(作業内容)
ページ本文を読み、次の問いに答えてください。
1. この小説を書いたのはどのような人ですか。
2. 主人公はハワイの次にどこの学校へ移りましたか。
3. 北朝鮮がテポドンを打ち上げた年、主人公はどのような制服を着ていましたか。

(ページ本文)

────

在日コリアンの女性が書いた小説。実話かどうかは書いていないけれど。
 
アメリカの学校で、退学に追い込まれそうな主人公。彼女はもともと日本人学校から朝鮮人学校の中学に入学した経歴があった。そこからハワイ、そしてオレゴンの学校へ。
 
北朝鮮がテポドンを打ち上げたその年、朝鮮学校の制服を着た生徒が町中で暴行を受ける事件が頻発した。その時、彼女もチマチョゴリの制服を着ていた。彼女の受けた侮辱、学校への反発、様々なものが彼女を「革命」へ押しやっていく・・・。

────

(項目一覧)
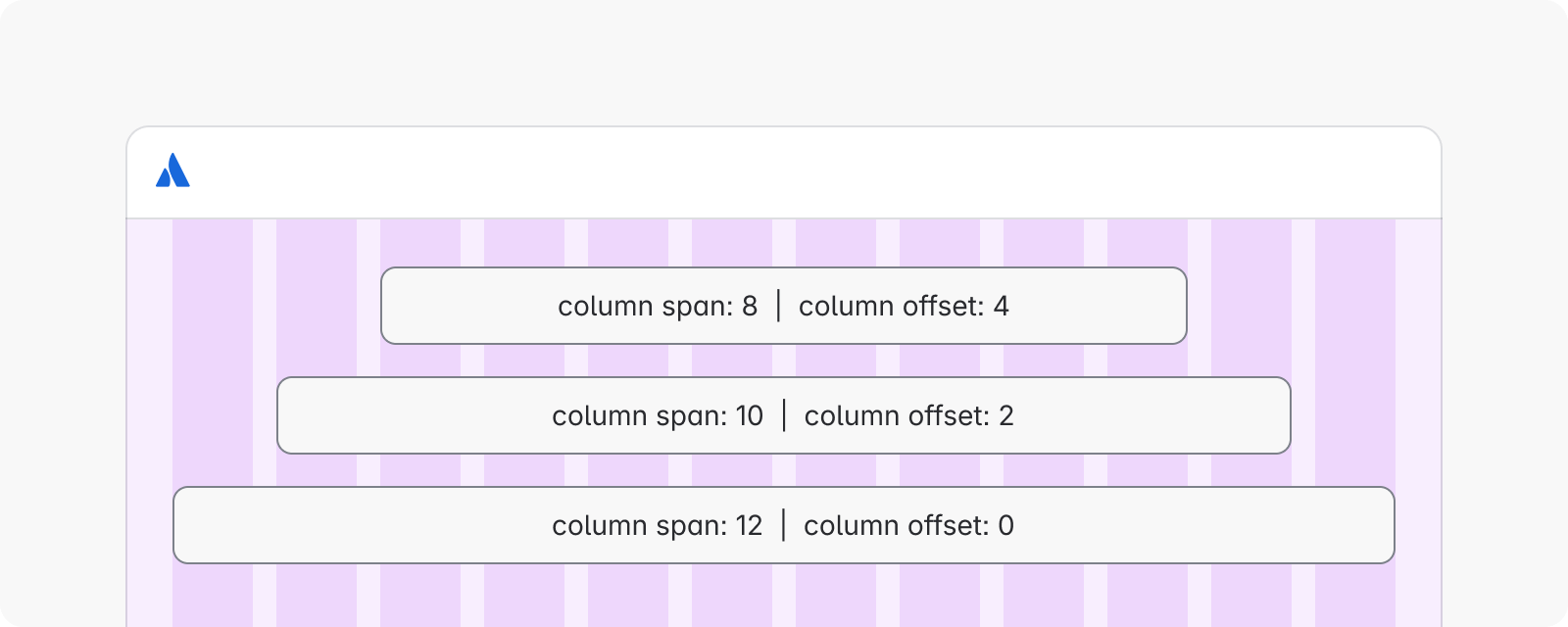This screenshot has height=627, width=1568.
Task: Select the "column span: 10" text
Action: (658, 416)
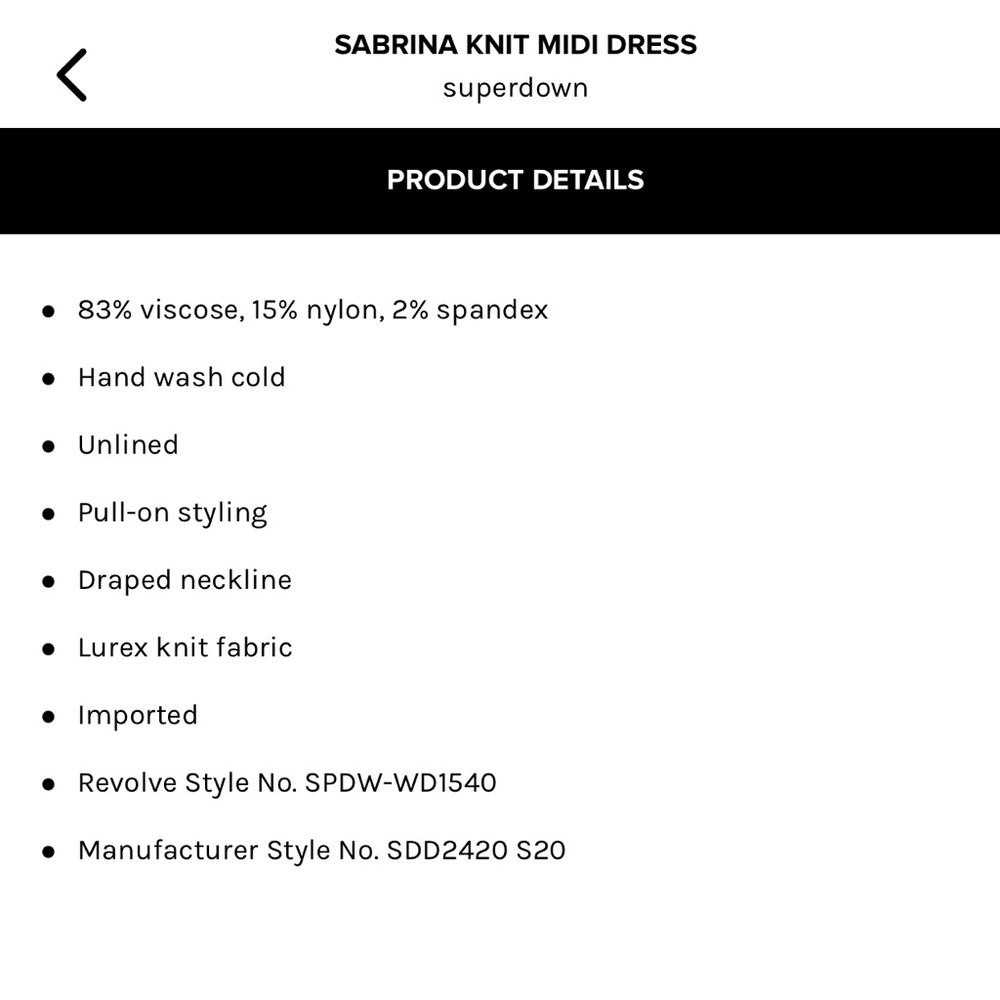Click the bullet icon beside Lurex knit fabric
The image size is (1000, 1000).
point(46,648)
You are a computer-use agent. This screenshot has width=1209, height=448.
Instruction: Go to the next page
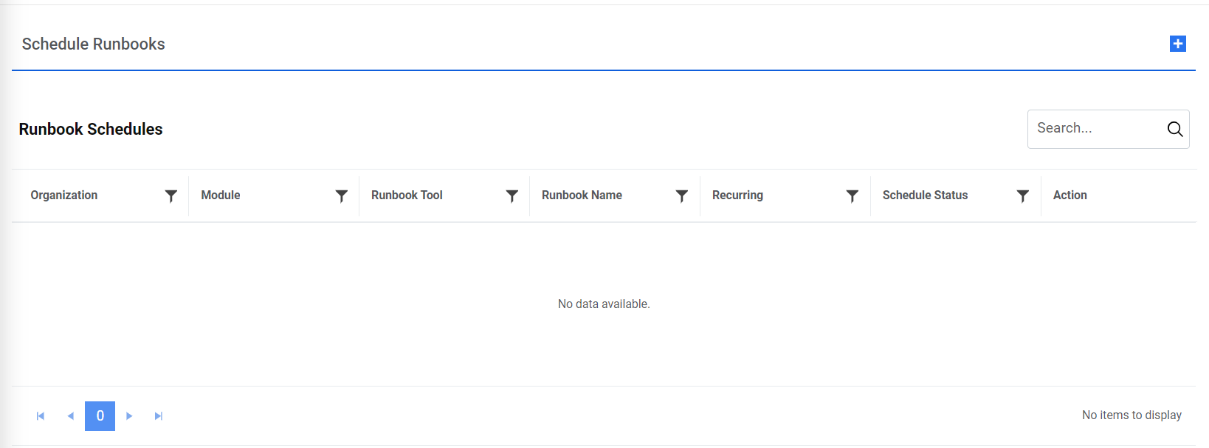129,416
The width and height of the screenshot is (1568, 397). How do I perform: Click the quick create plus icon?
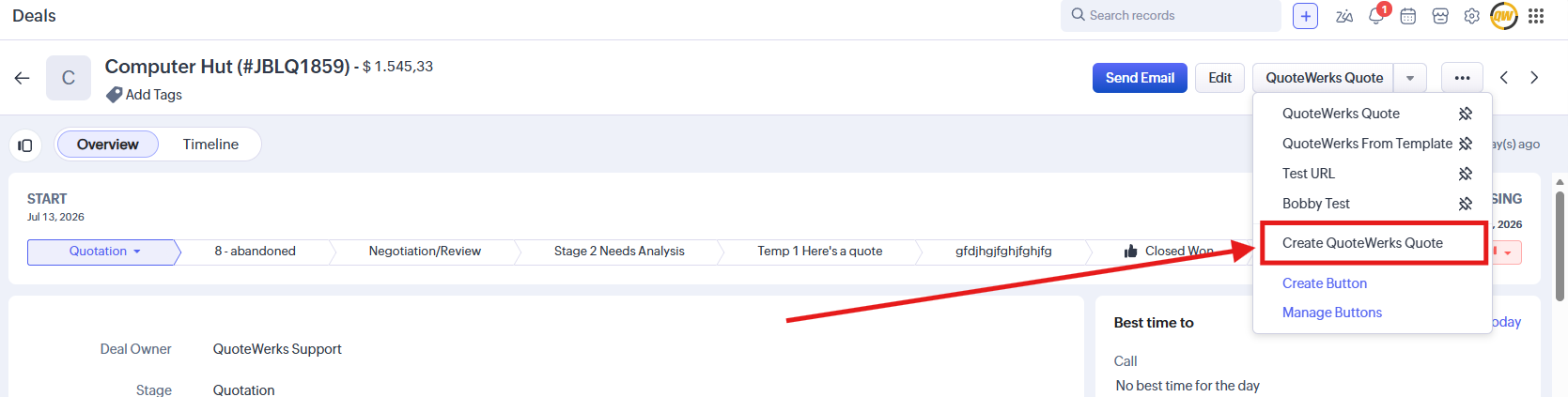(x=1305, y=16)
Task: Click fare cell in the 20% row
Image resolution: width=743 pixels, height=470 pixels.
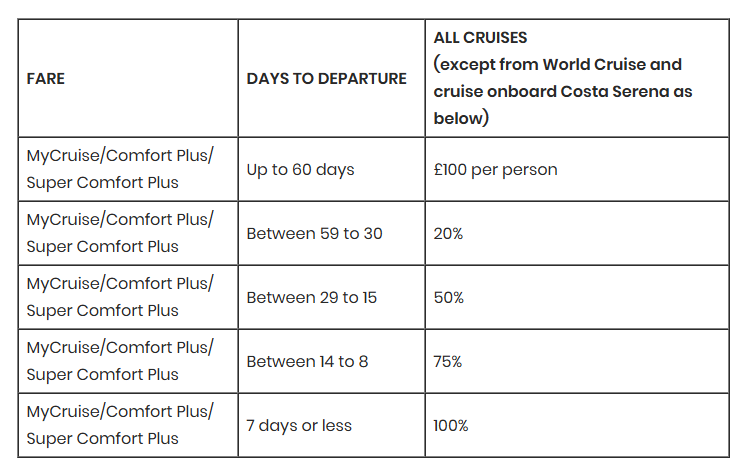Action: pyautogui.click(x=128, y=233)
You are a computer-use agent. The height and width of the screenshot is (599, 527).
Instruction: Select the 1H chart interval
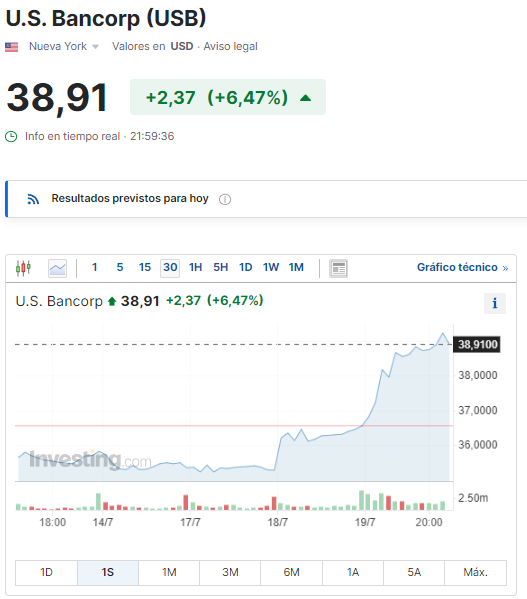pyautogui.click(x=196, y=267)
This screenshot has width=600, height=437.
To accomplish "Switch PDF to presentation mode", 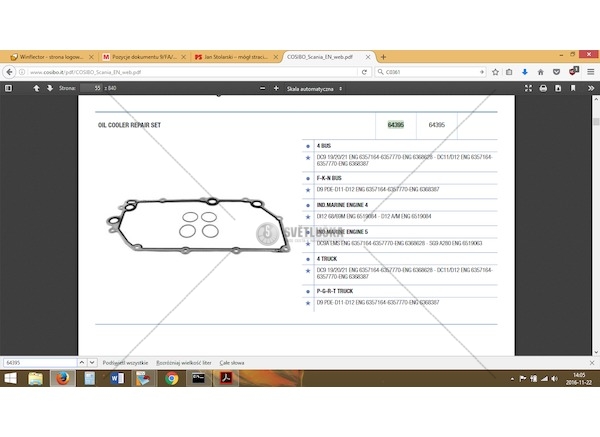I will (x=529, y=88).
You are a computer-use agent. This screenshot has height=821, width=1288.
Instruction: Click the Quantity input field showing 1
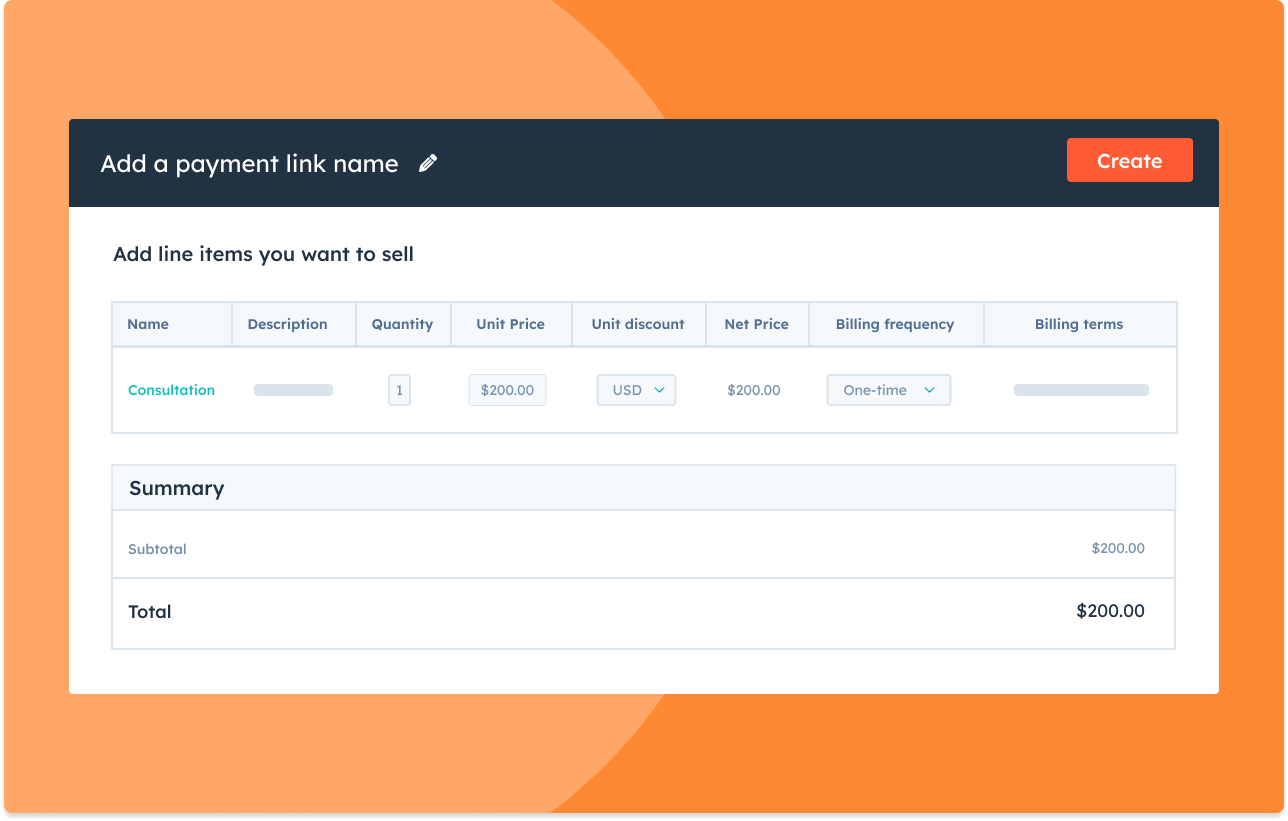pyautogui.click(x=399, y=390)
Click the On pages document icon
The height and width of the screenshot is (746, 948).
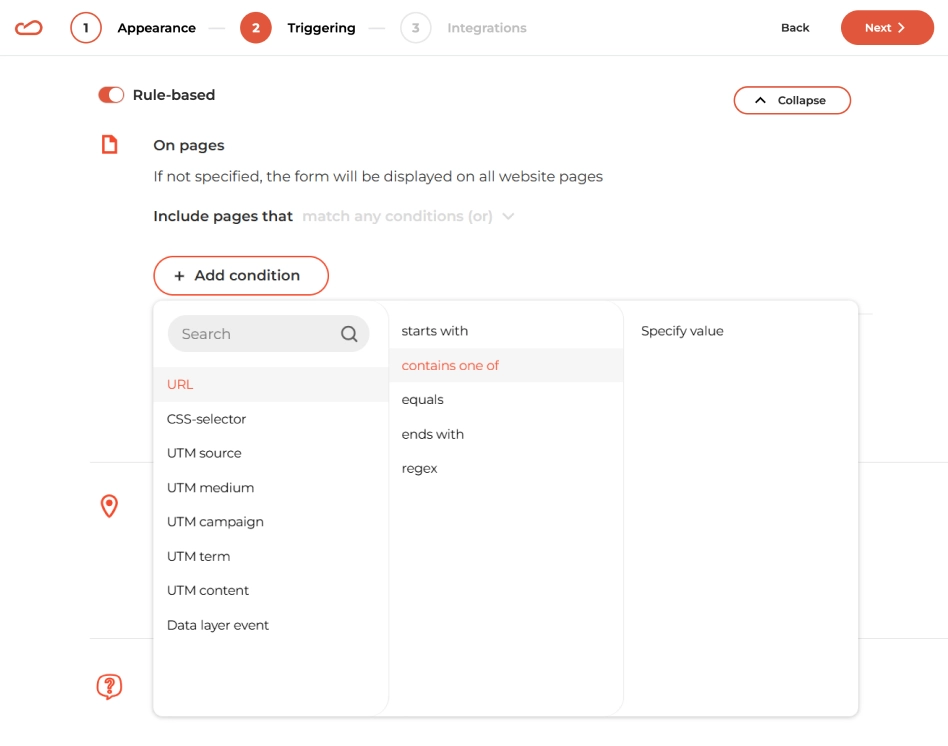click(x=109, y=144)
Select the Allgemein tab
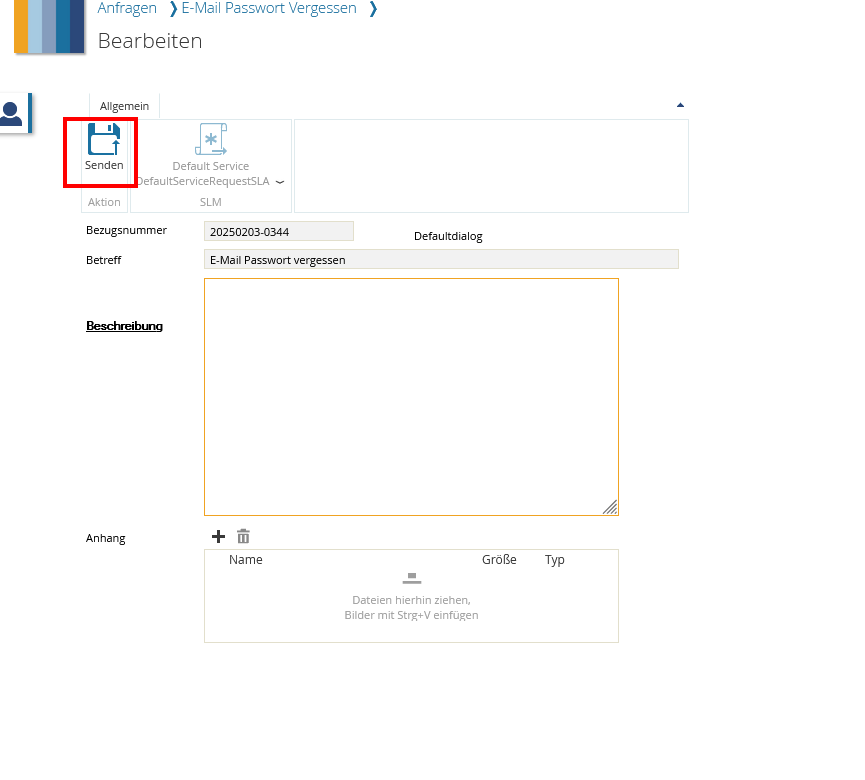The image size is (865, 780). 124,106
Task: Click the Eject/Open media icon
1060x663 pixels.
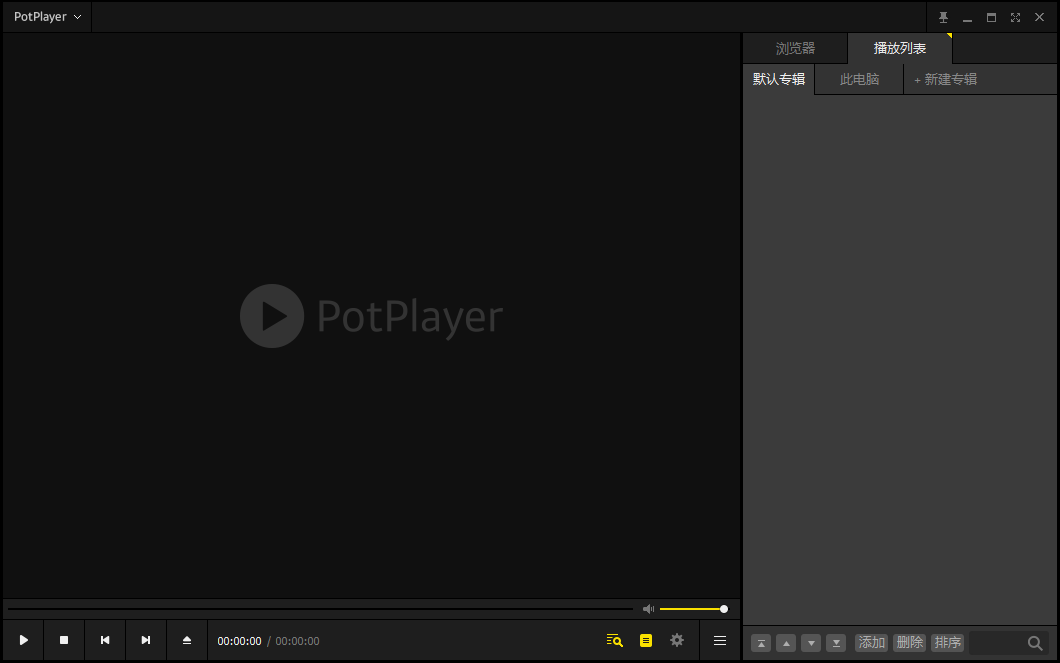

────

(記述回答)
1. 在日コリアンの女性です。
2. オレゴンの学校へ移りました。
3. チマチョゴリの制服を着ていました。